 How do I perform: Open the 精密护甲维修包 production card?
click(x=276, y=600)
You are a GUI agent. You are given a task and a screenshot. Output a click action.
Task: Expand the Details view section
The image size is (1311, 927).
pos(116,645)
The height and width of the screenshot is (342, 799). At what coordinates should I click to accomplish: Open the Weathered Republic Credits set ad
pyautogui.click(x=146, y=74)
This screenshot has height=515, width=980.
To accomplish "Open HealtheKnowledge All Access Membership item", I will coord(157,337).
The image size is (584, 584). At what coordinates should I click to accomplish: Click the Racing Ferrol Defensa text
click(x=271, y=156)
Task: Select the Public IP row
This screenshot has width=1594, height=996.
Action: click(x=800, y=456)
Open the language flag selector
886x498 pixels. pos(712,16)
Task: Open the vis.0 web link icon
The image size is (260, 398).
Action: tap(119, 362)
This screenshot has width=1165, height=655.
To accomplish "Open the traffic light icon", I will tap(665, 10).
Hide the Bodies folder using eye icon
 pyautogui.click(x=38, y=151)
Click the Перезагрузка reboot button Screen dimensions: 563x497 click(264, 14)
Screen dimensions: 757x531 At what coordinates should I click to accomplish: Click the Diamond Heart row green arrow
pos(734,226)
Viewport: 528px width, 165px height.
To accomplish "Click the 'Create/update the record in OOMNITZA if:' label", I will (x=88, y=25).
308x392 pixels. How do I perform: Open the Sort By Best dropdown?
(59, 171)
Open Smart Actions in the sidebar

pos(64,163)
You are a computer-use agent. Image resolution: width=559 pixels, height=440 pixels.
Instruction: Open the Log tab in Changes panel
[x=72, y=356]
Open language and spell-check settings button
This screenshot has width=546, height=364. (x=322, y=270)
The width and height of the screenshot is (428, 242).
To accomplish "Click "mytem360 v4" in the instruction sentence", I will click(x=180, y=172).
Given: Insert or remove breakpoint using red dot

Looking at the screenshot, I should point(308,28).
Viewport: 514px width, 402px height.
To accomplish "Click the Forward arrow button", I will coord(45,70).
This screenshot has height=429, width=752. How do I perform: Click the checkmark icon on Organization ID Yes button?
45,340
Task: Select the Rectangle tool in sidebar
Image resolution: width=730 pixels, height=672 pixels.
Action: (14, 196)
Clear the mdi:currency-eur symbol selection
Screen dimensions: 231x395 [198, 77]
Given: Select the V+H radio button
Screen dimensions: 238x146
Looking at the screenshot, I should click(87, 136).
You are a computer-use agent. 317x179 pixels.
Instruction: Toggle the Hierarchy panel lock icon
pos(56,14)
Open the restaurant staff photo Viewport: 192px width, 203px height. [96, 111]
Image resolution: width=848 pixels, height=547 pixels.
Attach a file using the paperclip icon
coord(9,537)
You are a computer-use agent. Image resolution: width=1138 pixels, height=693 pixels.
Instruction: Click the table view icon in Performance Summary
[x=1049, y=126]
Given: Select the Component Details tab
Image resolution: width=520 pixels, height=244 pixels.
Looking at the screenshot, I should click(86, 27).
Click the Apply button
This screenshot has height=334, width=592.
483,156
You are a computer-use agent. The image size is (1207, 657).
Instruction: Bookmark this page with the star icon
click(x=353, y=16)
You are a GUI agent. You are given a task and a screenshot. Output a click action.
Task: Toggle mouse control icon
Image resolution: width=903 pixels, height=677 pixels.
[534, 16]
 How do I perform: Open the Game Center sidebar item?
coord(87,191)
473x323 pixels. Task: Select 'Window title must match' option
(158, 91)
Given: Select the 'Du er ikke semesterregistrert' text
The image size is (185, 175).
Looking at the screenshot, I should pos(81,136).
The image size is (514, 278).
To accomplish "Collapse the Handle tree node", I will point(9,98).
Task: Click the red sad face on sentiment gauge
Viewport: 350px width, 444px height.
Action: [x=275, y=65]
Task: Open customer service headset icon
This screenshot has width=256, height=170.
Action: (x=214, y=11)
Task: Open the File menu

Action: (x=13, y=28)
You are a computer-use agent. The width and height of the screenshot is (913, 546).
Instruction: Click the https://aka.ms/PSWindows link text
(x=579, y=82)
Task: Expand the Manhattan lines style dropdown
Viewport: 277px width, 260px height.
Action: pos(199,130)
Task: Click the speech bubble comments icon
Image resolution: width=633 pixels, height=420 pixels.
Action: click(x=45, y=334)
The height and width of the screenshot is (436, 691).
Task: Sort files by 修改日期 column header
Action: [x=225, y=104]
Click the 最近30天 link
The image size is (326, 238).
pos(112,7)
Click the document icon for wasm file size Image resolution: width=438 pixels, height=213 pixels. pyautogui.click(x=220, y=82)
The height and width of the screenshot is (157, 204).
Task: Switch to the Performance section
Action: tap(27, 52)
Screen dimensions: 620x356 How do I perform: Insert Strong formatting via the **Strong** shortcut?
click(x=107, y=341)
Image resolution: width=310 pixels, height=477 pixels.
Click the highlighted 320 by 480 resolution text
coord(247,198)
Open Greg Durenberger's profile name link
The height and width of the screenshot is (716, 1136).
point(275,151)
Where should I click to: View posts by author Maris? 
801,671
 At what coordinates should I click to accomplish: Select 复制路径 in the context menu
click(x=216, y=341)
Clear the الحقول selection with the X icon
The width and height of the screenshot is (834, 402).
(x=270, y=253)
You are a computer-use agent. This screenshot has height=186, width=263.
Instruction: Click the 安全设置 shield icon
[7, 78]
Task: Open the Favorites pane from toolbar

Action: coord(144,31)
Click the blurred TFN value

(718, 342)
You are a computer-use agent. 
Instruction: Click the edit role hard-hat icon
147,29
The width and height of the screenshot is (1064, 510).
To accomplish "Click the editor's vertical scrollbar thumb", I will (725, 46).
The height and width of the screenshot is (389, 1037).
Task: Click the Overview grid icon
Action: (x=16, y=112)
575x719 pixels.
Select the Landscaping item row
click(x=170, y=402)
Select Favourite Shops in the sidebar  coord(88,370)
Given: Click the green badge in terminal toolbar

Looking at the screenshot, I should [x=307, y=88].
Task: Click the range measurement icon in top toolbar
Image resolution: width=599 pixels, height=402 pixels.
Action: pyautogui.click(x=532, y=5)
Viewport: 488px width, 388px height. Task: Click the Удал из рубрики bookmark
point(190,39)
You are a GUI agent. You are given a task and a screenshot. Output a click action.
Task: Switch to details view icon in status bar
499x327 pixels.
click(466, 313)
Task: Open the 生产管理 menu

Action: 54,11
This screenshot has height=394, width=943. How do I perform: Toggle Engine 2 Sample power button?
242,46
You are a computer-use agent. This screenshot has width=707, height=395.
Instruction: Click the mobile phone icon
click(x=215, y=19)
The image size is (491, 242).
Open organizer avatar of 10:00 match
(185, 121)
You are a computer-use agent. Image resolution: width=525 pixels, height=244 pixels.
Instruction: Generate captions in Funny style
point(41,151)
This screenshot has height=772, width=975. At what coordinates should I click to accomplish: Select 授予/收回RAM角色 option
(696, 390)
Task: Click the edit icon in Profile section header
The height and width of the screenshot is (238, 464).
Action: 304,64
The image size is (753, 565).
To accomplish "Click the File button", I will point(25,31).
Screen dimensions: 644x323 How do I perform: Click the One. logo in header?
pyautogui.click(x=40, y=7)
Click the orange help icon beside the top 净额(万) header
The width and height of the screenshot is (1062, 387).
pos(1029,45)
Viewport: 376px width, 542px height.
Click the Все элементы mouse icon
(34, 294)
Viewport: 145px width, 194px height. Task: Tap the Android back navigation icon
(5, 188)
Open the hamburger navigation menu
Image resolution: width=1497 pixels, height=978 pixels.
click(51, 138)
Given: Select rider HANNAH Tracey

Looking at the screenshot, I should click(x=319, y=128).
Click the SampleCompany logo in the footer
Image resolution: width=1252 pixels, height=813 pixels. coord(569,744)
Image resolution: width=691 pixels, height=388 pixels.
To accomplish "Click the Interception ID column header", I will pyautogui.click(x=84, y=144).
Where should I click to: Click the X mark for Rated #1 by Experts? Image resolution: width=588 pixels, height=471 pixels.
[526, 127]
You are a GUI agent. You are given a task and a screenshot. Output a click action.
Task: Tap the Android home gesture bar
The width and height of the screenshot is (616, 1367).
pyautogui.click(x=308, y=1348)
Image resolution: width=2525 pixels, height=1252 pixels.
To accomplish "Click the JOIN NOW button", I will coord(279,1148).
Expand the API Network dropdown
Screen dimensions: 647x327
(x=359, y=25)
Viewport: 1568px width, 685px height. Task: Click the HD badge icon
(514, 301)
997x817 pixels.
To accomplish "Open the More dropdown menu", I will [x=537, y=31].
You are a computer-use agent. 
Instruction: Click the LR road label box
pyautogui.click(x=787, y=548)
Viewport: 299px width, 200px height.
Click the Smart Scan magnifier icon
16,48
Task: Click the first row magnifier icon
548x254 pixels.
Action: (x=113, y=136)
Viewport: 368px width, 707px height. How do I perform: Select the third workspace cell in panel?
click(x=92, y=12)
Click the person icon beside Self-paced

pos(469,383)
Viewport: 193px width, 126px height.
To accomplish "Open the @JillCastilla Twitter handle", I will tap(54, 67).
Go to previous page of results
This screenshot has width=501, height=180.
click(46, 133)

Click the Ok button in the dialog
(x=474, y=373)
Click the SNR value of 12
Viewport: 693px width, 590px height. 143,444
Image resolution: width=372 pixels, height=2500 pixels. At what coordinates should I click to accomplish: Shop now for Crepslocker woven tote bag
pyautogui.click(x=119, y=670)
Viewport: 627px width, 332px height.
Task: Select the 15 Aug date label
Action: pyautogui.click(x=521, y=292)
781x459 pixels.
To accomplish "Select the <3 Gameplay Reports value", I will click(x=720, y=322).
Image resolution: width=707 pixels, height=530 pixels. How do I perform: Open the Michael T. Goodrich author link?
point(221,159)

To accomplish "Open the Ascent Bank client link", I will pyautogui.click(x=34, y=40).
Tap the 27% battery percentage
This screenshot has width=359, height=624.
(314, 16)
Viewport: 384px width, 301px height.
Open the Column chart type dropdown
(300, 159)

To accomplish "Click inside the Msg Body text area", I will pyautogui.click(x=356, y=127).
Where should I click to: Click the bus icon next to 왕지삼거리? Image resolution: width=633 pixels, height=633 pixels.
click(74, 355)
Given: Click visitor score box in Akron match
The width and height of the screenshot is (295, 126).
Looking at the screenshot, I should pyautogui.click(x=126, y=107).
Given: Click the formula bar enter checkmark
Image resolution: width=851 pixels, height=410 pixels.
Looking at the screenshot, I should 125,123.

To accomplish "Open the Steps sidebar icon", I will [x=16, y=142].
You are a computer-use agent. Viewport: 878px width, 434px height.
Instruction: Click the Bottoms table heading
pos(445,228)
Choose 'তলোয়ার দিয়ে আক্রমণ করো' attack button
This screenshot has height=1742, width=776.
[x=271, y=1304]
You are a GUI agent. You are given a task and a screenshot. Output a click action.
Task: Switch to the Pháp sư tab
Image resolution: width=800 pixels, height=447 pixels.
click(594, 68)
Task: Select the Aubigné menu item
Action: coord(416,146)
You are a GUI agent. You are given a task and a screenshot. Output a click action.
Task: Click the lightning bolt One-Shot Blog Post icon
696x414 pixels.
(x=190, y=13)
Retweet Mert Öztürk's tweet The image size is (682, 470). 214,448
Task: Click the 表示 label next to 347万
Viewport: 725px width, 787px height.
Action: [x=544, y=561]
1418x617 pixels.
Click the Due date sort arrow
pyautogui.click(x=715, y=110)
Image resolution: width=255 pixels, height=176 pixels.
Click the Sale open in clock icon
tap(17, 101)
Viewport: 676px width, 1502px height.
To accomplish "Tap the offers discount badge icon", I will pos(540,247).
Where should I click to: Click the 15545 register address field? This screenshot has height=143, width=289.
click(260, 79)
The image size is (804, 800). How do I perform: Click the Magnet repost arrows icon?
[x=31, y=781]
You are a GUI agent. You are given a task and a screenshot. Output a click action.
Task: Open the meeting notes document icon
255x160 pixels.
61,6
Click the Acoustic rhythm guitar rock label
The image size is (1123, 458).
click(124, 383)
• • • • • • •
## ACTION ITEM
Look at the material above and copy, word for word, its lines from the first through the one containing "This screenshot has height=515, width=980.".

## TASK ANSWER
 How do I perform: Open the 精密护甲维修包 production card?
click(x=276, y=600)
You are a GUI agent. You are given a task and a screenshot. Output a click action.
Task: Expand the Details view section
The image size is (1311, 927).
pos(116,645)
The height and width of the screenshot is (342, 799). At what coordinates should I click to accomplish: Open the Weathered Republic Credits set ad
pyautogui.click(x=146, y=74)
This screenshot has height=515, width=980.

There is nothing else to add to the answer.